AP Photo/Ted S. Warren

It wasn't that long ago that the state of Tennessee passed constitutional carry. The pro-gun state became a little more pro-gun that day and now pretty much anyone who can lawfully own a firearm can lawfully carry one without permission.


Yet it seems that lawmakers there are cognizant of the fact that they might not always remain in power. While the General Assembly is pro-gun now there's no reason to believe it'll always be that way.

Frankly, I respect that kind of thinking. It's something a lot of anti-gunners fail to appreciate, much to my delight.

As a result of that thinking, they're talking about a new constitutional amendment that would strip the General Assembly of the authority to regulate the "wearing" of firearms.

Tennessee lawmakers are considering a proposal that could lead to an overhaul of the way the state's General Assembly considers gun restrictions. The proposal would modify the state constitution to say that citizens "have a right to keep, bear, and wear arms."

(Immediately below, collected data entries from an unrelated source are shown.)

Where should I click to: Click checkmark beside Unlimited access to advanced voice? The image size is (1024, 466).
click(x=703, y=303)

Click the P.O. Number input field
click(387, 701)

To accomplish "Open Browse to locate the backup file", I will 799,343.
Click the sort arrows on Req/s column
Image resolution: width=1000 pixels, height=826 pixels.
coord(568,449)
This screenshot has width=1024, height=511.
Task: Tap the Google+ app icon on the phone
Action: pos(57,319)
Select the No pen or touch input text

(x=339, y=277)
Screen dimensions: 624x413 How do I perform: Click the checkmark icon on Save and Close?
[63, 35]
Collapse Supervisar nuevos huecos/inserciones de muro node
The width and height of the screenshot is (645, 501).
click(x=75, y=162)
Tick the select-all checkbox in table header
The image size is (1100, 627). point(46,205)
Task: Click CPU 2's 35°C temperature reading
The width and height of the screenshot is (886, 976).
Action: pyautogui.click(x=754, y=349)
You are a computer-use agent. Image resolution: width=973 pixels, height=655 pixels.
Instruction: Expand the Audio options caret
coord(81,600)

The proposed constitutional amendment would change that language, removing the provision that guns are for the common defense as well as language about the General Assembly's ability to regulate guns. It would also include language allowing people to explicitly "wear" arms.

The new language that would be in the Tennessee Constitution is below.

"That the citizens of this State have a right to keep, bear, and wear arms."

It would replace the existing language in Article 1, Section 26, of the state's constitution. The existing language in the constitution is available below.

"That the citizens of this State have a right to keep and to bear arms for their common defense; but the Legislature shall have power, by law, to regulate the wearing of arms with a view to prevent crime."


The Senate version of the amendment passed on April 8th and the House will vote on their version, one recently amended to match the Senate's bill, on April 10th.

From there, it goes to a vote by the people of Tennessee.

My hope is that they support this measure because it's a nice change of pace to see a legislative body vote to give up any of its authority.

You see, Tennessee's constitution includes protection of the right to keep and bear arms, but it also allows the General Assembly to regulate such things so as to prevent crime. We all know that anti-gunners think you and I being able to carry a firearm somehow magically leads to crime, so we know where they'd land on the subject of constitutional carry even if they'd been quiet about it.

And they haven't been.

Now, I don't see Tennessee becoming anti-gun anytime soon. While there are some very loud voices there, the truth is that volume doesn't necessarily translate to influence. Let's remember that a special session called specifically for gun control failed to do anything except make some headlines.

But that's today. Tomorrow could be very different and I applaud lawmakers for recognizing that and trying to take appropriate action in order to protect the right to keep and bear arms.